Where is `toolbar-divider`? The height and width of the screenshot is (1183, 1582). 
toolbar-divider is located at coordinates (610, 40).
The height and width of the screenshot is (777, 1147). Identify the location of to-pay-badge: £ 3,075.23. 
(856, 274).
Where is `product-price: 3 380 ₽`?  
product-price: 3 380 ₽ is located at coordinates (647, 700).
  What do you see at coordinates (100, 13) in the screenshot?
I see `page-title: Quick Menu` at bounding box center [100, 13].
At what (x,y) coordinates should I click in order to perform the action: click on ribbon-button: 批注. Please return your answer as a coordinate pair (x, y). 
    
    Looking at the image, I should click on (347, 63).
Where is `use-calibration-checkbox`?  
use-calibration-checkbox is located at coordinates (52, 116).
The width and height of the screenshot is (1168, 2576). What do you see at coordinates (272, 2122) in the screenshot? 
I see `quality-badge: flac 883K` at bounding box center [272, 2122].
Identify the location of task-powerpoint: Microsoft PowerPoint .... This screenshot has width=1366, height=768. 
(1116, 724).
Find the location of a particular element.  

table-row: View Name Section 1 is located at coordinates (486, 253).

------------------------------------------------------------

*Required work*. Please reproduce all of the data above verbatim, keeping every line, space, and symbol unchanged.

*Solution to the exercise*.
Where is `toolbar-divider`? The height and width of the screenshot is (1183, 1582). 
toolbar-divider is located at coordinates (610, 40).
The height and width of the screenshot is (777, 1147). Identify the location of to-pay-badge: £ 3,075.23. 
(856, 274).
Where is `product-price: 3 380 ₽`?  
product-price: 3 380 ₽ is located at coordinates (647, 700).
  What do you see at coordinates (100, 13) in the screenshot?
I see `page-title: Quick Menu` at bounding box center [100, 13].
At what (x,y) coordinates should I click in order to perform the action: click on ribbon-button: 批注. Please return your answer as a coordinate pair (x, y). 
    
    Looking at the image, I should click on (347, 63).
Where is `use-calibration-checkbox`?  
use-calibration-checkbox is located at coordinates (52, 116).
The width and height of the screenshot is (1168, 2576). What do you see at coordinates (272, 2122) in the screenshot? 
I see `quality-badge: flac 883K` at bounding box center [272, 2122].
Identify the location of task-powerpoint: Microsoft PowerPoint .... This screenshot has width=1366, height=768. 
(1116, 724).
Find the location of a particular element.  

table-row: View Name Section 1 is located at coordinates (486, 253).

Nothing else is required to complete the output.